**What the task requires:**
Skip the pictures. Quote every line below, exactly, from the one with "This screenshot has width=648, height=482." through the final line.
[Opening The data section]
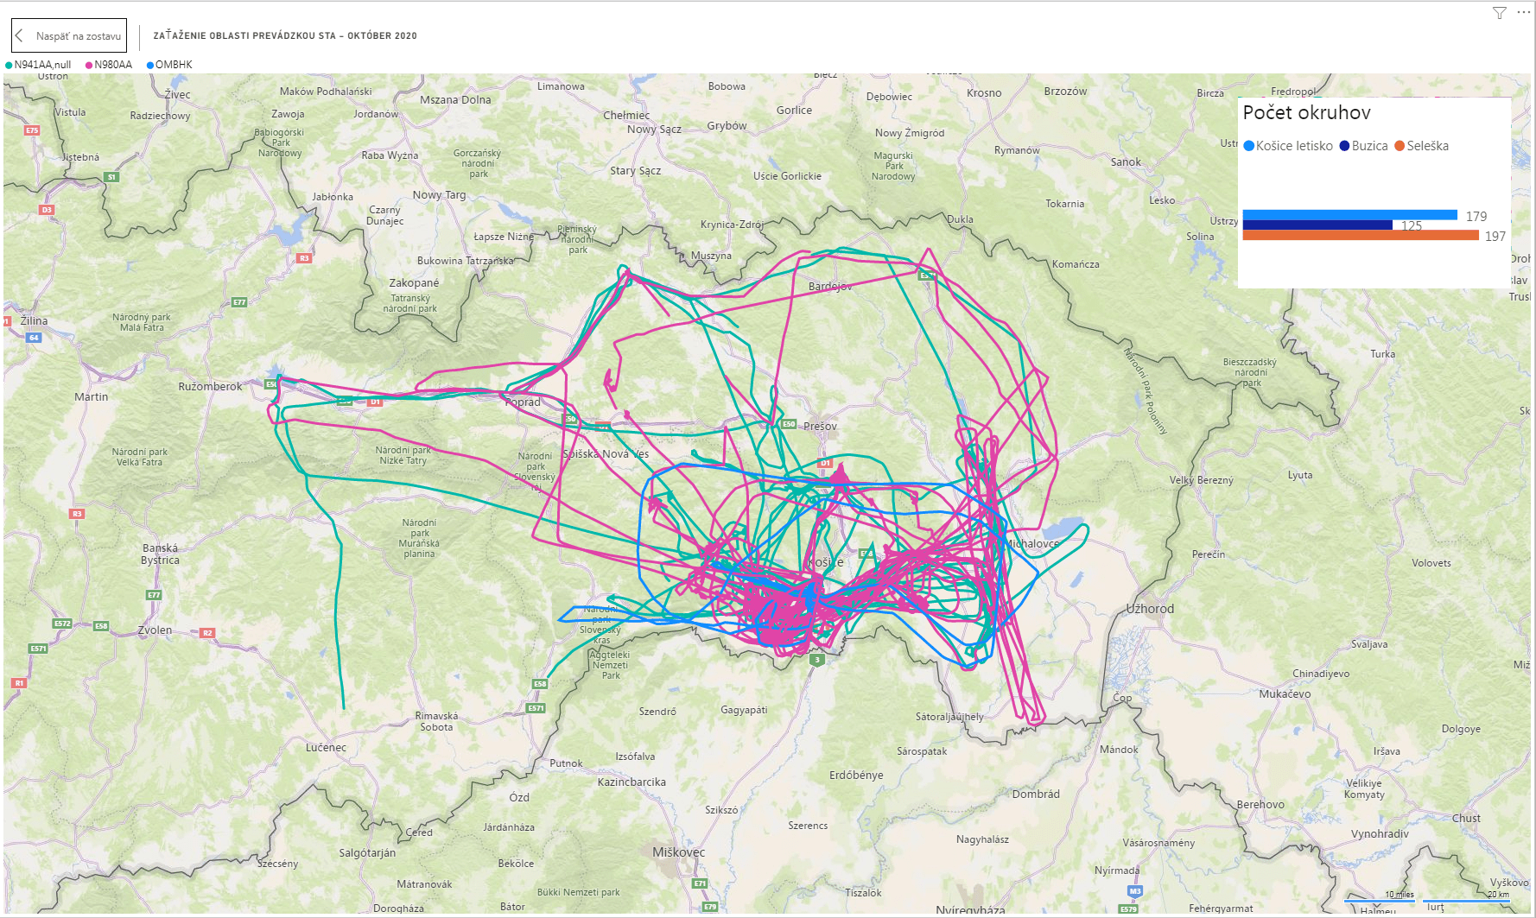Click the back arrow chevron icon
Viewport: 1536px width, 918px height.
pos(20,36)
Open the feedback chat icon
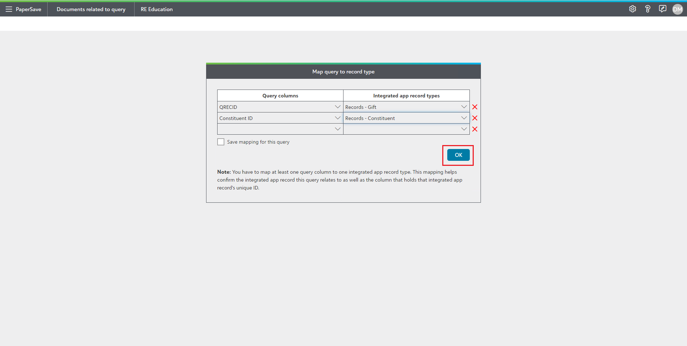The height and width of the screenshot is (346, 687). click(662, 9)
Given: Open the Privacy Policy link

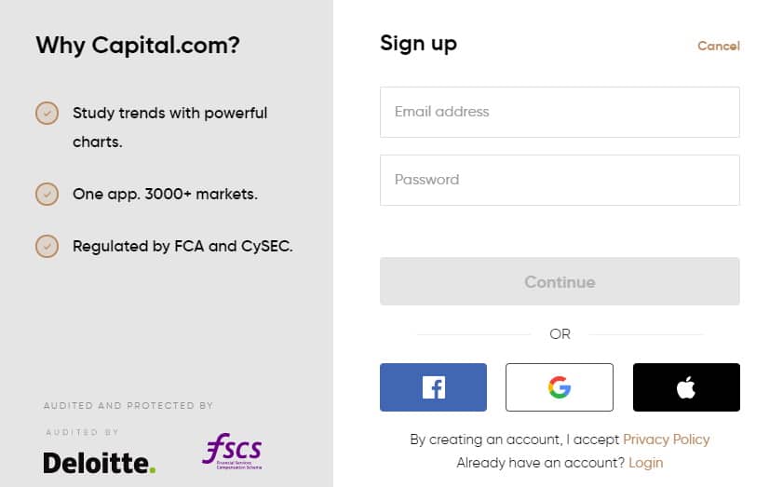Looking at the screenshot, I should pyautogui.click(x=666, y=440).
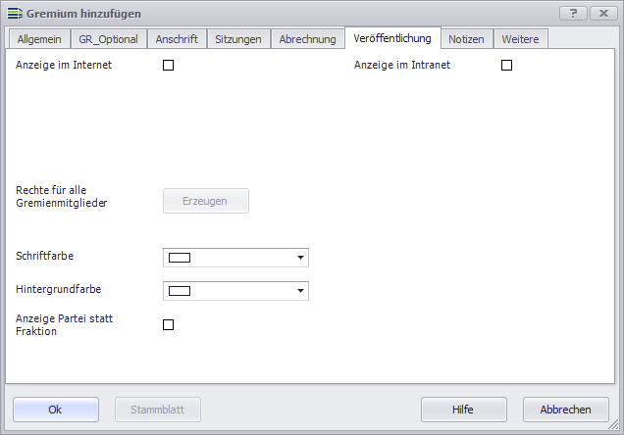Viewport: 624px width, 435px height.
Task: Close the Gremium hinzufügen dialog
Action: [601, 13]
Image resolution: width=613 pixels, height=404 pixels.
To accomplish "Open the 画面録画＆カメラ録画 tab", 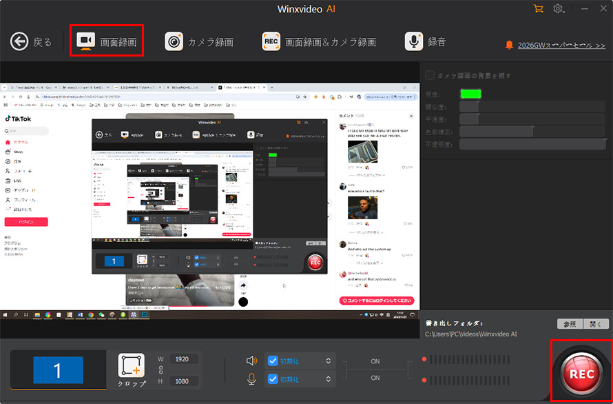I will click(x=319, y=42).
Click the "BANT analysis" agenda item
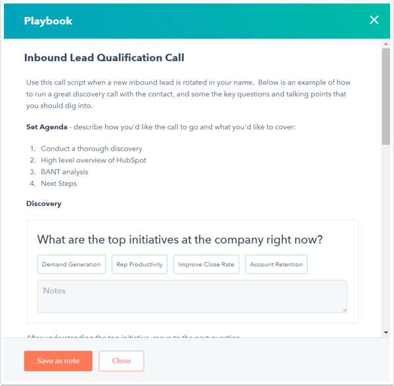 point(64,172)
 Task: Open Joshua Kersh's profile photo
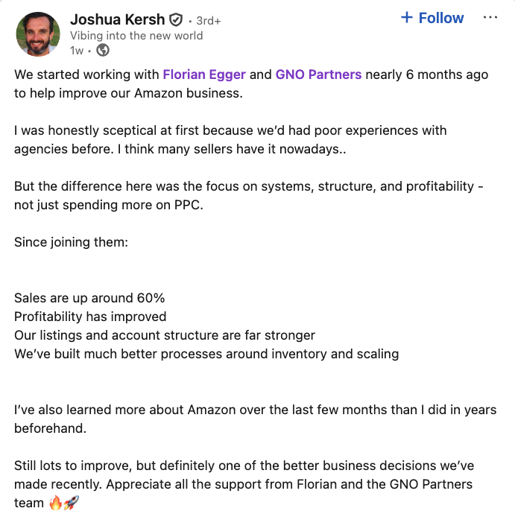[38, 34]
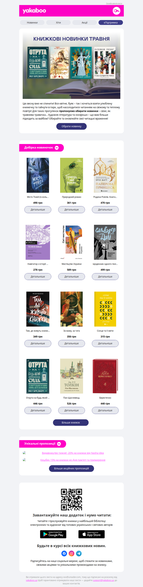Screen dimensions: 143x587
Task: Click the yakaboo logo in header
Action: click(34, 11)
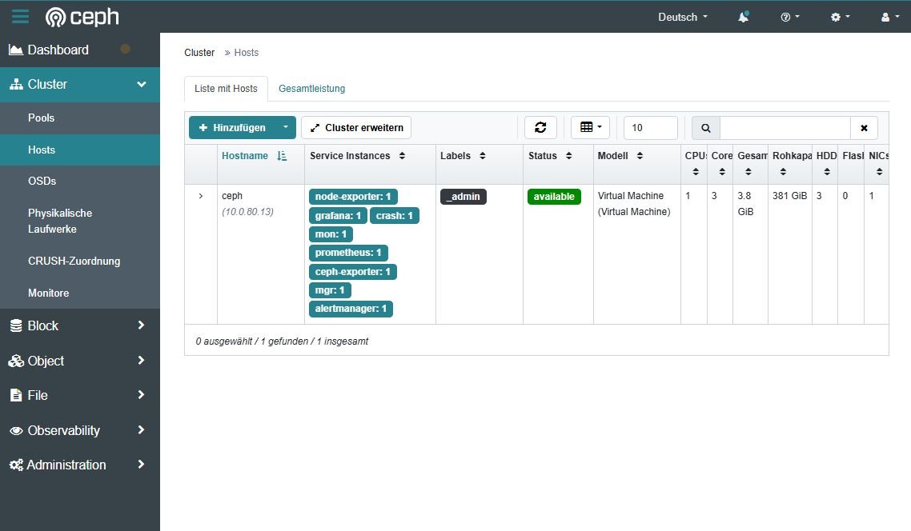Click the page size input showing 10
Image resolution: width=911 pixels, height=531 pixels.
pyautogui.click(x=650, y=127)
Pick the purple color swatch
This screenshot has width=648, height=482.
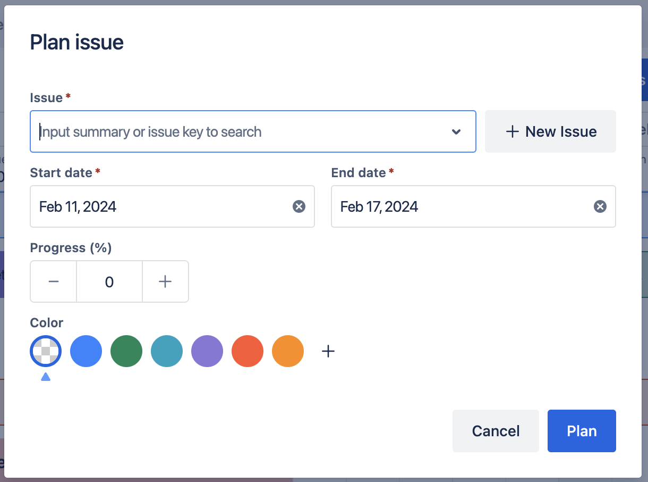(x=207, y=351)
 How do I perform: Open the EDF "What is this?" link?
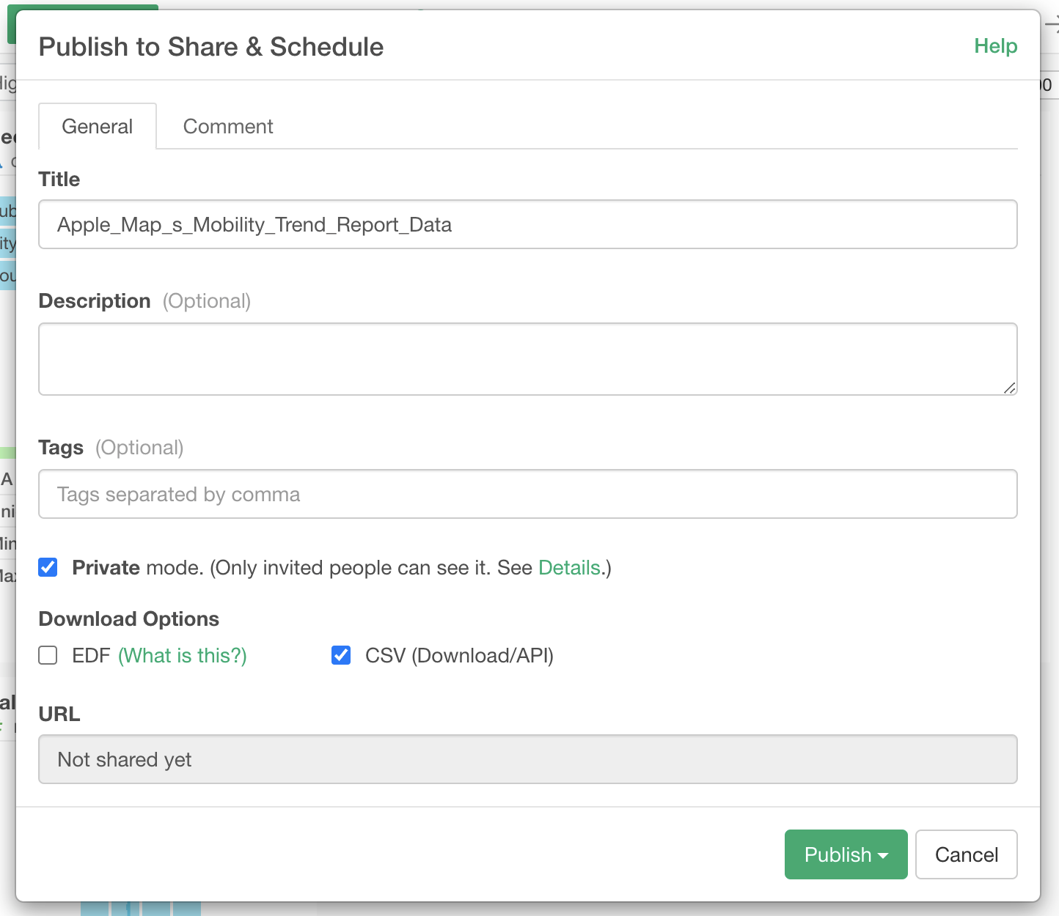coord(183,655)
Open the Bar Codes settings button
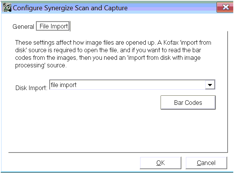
[Closing The data section]
**Task result:**
This screenshot has width=648, height=482.
(x=207, y=351)
 How do I perform: Open the EDF "What is this?" link?
coord(183,655)
Open the Bar Codes settings button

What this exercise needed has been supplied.